LONDRA. – L’allarme è scattato dopo che il proprietario di una Jaguar parcheggiata per un paio d’ore, è tornato per trovare la sua auto ”deformata”. Danneggiata dalla combustione provocata per la violenza della luce riflessa da un grattacielo in costruzione nella City a Londra, già noto come il ‘Walkie Talkie’. L’episodio sembra però essere solo il più clamoroso dopo una serie di ‘fastidi’ registrati nell’area raggiunta dal riverbero del sole sulle pareti di vetro dell’edificio, tanto che i responsabili del cantiere sono subito corsi ai ripari e in serata hanno annunciato che entro le prossime 24 ore verranno erette strutture temporanee per fare da protezione. Il problema però rimane, sembrerebbe, perché stando agli esperti interpellati dopo che la curiosa notizia si è rapidamente diffusa, deriva proprio dalle caratteristiche dell’edificio la cui parete è leggermente concava. Ne deriva la luce non solo troppo scintillante ma addirittura pericolosa rimandata con violenza dal vetro che riveste il palazzo di 37 piani situato lungo Fenchurch Street, nel cuore finanziario di Londra.

Non un dettaglio che a questo punto possa essere sottovalutato. Ne sembrano consapevoli i responsabili che, dopo aver riconosciuto i danni causati all’auto, per cui hanno provveduto a risarcire il proprietario, hanno subito chiesto ed ottenuto dal comune di Londra l’autorizzazione a sospendere i permessi di parcheggio nella zona, facendo quindi presente che chi di competenza ”si sta occupando della questione”.

Le segnalazioni su quella “luce accecante” del resto erano emerse da giorni. Se ne erano lamentati i passanti, ma erano anche stati sollevati timori di possibili incendi dopo che, in un caso, il raggio riflesso aveva raggiunto la moquette di un vicino negozio ed era stato talmente intenso da bruciarla.
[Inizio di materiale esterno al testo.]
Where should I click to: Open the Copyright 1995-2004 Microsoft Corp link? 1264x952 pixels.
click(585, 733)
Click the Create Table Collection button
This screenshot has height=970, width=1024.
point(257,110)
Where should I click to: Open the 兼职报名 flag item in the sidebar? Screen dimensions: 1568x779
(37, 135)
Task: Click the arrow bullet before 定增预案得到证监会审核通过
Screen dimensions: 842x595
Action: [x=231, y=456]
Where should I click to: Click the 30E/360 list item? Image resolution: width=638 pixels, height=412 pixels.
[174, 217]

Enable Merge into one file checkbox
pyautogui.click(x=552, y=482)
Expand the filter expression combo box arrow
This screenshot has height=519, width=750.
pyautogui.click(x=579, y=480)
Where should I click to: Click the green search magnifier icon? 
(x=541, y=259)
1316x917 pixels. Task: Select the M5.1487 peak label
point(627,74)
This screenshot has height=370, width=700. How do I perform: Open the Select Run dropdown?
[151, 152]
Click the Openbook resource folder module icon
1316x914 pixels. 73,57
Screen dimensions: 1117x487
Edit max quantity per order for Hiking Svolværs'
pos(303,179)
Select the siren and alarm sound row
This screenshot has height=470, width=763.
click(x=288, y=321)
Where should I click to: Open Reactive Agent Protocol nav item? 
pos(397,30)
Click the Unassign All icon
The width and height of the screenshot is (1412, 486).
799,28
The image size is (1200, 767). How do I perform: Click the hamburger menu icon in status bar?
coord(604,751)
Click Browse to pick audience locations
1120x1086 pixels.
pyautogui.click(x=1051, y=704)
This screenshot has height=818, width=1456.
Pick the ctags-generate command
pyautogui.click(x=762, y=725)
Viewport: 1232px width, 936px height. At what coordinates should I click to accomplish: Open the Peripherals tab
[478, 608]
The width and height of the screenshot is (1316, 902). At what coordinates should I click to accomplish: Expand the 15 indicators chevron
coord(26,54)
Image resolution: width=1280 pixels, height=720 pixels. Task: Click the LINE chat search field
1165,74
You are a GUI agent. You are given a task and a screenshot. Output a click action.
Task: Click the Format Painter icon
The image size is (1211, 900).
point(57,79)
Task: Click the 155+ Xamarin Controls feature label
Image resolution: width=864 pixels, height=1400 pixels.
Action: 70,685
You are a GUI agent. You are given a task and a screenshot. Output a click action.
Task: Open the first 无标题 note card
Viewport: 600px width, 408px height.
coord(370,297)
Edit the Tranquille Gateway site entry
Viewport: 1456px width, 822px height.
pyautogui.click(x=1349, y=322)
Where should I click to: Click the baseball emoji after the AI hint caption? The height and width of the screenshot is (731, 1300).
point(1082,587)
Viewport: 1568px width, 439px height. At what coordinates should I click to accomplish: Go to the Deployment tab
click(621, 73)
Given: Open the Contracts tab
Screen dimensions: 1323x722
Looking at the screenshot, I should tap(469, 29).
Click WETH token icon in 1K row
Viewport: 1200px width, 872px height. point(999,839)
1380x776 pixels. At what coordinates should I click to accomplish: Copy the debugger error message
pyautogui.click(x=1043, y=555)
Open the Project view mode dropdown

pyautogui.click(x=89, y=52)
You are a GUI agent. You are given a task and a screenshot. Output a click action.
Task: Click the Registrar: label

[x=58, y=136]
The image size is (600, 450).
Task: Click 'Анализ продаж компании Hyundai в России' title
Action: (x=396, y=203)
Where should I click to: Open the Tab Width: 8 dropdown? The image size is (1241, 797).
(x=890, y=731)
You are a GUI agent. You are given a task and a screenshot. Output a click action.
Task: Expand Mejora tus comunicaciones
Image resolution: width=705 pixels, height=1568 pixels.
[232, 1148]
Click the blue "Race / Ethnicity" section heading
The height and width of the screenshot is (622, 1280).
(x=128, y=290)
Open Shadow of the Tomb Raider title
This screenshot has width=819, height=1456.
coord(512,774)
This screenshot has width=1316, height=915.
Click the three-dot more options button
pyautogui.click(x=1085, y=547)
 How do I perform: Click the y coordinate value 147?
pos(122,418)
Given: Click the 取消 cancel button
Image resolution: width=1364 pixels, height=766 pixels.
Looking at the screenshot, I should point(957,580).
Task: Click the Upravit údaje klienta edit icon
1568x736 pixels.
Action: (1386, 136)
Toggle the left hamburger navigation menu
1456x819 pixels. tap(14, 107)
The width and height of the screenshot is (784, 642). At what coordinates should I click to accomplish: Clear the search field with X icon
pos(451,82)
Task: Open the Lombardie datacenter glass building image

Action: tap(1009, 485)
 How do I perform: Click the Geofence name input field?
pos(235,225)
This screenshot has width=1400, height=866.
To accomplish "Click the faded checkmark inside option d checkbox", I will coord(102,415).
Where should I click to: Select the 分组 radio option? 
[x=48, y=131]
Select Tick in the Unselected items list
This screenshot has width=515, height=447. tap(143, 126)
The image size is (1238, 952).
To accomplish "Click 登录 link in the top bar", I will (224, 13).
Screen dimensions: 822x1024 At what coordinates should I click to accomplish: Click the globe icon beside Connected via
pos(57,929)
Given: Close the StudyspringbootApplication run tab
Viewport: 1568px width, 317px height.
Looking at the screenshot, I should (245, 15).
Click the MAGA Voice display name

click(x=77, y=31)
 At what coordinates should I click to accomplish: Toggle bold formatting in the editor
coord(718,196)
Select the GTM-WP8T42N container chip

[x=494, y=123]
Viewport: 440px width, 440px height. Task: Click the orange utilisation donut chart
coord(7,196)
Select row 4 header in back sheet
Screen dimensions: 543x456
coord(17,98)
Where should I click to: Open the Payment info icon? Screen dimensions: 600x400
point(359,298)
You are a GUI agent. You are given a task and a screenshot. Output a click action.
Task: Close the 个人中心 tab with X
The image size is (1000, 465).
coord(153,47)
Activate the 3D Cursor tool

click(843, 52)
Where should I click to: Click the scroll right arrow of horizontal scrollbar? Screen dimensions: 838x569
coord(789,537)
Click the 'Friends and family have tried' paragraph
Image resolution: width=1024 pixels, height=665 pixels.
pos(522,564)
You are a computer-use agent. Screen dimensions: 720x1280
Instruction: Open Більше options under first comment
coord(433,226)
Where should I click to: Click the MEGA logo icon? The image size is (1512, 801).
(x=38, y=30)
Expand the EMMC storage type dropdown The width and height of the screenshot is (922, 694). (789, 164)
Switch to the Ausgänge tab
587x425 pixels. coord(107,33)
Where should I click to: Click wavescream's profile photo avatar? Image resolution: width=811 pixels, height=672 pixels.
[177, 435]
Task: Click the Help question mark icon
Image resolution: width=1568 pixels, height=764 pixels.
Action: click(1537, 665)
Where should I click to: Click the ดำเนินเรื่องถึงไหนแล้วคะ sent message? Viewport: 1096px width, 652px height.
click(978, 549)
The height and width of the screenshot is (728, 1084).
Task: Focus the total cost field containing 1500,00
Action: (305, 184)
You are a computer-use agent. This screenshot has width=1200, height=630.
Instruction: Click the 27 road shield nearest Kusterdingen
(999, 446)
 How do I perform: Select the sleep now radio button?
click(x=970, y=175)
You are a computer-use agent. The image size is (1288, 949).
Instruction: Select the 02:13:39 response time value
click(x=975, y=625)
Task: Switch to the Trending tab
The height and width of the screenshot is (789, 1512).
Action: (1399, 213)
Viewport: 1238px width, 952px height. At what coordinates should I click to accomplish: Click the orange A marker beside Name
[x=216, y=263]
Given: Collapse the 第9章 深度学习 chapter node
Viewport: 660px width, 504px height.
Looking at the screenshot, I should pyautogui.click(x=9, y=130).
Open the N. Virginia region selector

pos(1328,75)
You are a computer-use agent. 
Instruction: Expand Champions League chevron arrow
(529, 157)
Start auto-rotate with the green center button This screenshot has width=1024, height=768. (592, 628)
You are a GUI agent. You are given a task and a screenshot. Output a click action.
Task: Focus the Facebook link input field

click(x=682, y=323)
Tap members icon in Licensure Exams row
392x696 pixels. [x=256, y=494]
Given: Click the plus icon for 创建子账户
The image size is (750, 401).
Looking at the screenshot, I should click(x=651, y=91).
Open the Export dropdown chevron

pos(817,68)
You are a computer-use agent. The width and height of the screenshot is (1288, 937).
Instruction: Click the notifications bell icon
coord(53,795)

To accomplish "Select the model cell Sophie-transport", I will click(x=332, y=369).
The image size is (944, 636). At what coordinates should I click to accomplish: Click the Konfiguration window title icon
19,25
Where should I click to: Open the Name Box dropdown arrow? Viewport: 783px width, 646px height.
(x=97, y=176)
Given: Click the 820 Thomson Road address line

Nulla che sia sfuggito di mano ma i timori sono già innescati, in un Paese, e in una città come Londra, dove le regole antincendio sono rigidissime, per via dei materiali utilizzati in molte costruzioni (legno, moquette, ecc.) ma anche forse per motivi storici, visto che l’incendio che devastò la città nel XVImo secolo divampò tra il 2 e il 5 settembre 1666 e pare fosse cominciato nell’area dove ora sorge la City.

Sembra poi una beffa o uno strano ‘segno del destino’, se si pensa che una delle spiegazioni date per gli incidenti è il sole che ancora splende in questi giorni a Londra, cosa inusuale in una città dove l’estate è di solito breve e che invece quest’anno ha goduto di una bella stagione fuori dal normale. Se così fosse quindi, tornato il plumbeo cielo di Londra, i rischi dovrebbero essere scongiurati. I quesiti restano però ed è probabile che la storia non sia finita qui, trattandosi di una costruzione da 200 milioni di sterline, progettata da un architetto di calibro come l’uruguayano Rafael Vilnoy, pensata per lasciare il segno sullo skyline della città. Quel soprannome, ‘Walkie Talkie’, ne evoca la forma peculiare, ovvero un edificio che sia allarga progressivamente dalla base, fino ad una terrazza panoramica che promette meraviglie. Il presunto difetto di progettazione starebbe quindi proprio in questa originale forma che rende la parete ad un certo punto leggermente concava e che, nel riflettere il sole, fa da lente d’ingrandimento.